#### [Task]
If a line of the data below holds the string "computer", copy it.

**********

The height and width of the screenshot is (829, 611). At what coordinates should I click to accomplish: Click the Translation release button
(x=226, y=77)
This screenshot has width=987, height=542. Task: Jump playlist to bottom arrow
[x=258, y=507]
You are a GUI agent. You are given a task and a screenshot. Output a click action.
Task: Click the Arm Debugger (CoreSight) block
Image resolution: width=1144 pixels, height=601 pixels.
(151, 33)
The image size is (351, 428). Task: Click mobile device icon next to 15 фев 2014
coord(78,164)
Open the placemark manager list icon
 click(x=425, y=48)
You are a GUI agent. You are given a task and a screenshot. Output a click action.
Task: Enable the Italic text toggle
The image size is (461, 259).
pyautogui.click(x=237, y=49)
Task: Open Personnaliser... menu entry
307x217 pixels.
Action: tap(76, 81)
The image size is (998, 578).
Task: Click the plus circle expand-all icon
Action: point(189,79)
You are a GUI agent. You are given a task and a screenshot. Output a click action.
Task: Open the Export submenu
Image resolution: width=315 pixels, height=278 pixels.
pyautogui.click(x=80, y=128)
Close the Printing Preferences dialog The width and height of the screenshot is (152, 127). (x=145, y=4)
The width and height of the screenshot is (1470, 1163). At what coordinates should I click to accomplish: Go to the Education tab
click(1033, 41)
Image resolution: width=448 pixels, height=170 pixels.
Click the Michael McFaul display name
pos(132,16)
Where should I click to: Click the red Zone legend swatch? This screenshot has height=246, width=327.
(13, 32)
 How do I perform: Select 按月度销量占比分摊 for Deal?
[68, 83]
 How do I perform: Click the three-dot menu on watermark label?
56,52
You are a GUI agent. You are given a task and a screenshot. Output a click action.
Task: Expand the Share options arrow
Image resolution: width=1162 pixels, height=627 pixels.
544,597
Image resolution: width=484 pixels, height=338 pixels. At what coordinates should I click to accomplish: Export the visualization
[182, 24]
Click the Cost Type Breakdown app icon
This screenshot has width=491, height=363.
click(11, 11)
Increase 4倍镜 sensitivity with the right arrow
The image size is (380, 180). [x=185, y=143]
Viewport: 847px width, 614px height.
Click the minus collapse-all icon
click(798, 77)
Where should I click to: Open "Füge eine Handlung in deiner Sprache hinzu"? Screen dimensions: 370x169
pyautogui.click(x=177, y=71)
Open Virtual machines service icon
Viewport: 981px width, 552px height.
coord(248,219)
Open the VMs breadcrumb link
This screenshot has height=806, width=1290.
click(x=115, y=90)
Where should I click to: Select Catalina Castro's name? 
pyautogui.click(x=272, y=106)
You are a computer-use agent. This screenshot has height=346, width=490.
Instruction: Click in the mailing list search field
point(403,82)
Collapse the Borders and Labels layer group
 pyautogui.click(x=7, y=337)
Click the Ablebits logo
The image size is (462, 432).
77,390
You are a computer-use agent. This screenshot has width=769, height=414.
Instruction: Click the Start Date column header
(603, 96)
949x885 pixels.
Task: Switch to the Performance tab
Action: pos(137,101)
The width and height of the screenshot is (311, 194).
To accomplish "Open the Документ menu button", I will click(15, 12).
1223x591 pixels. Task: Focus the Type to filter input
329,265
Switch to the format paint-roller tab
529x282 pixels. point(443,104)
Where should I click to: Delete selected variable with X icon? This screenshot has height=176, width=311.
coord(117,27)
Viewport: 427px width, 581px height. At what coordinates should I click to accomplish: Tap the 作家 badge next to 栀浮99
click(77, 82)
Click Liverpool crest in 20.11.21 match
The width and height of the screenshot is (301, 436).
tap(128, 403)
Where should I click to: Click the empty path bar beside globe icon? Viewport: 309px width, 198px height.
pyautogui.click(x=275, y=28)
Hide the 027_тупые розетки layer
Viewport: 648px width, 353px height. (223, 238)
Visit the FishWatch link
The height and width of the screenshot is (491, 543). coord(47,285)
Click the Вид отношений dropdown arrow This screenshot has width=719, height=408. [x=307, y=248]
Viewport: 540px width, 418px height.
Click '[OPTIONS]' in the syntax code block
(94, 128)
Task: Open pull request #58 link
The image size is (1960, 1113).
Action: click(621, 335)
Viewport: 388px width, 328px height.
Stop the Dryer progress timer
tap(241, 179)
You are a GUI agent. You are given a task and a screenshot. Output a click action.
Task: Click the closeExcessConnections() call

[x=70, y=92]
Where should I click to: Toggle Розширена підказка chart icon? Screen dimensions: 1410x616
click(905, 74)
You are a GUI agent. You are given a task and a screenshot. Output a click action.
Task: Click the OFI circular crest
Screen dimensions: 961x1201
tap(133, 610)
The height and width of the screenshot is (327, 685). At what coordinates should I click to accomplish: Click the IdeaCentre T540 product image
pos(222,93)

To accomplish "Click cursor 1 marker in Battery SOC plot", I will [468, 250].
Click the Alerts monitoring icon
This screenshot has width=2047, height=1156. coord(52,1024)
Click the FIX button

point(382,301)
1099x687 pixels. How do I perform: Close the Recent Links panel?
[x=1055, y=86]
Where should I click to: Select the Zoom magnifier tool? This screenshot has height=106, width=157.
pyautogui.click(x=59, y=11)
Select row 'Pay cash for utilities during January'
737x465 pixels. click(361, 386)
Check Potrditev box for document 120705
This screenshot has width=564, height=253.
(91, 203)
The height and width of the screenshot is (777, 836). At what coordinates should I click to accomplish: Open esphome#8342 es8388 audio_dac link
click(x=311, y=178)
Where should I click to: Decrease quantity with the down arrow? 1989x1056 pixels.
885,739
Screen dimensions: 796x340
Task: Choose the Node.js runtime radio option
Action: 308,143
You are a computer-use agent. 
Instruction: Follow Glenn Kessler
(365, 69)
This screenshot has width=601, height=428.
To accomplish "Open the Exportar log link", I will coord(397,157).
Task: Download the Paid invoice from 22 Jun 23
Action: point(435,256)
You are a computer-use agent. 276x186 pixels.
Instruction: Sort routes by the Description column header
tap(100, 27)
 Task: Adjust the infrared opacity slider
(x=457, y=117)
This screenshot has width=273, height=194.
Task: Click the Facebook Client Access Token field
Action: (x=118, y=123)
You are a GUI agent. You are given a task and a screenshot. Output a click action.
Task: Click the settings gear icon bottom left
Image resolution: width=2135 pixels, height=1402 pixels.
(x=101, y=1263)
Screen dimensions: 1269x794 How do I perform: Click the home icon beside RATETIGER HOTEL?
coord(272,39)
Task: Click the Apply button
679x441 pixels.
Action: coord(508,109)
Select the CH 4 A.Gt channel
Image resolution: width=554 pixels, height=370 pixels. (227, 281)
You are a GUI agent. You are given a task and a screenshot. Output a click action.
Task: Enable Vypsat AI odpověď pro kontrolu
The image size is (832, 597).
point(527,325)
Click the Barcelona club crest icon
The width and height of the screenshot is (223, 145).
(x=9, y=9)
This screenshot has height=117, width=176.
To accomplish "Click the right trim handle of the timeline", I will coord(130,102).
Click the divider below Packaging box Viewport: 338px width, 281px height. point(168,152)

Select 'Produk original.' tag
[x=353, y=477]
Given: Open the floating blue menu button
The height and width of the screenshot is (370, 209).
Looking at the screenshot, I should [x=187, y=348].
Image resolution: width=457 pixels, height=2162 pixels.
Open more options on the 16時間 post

**********

#### [Worked solution]
You are a computer-use agent. This screenshot has height=346, width=490.
You are a computer-use agent. This screenshot has width=769, height=414.
You are a computer-use agent. 
You are a computer-use agent. 276x186 pixels.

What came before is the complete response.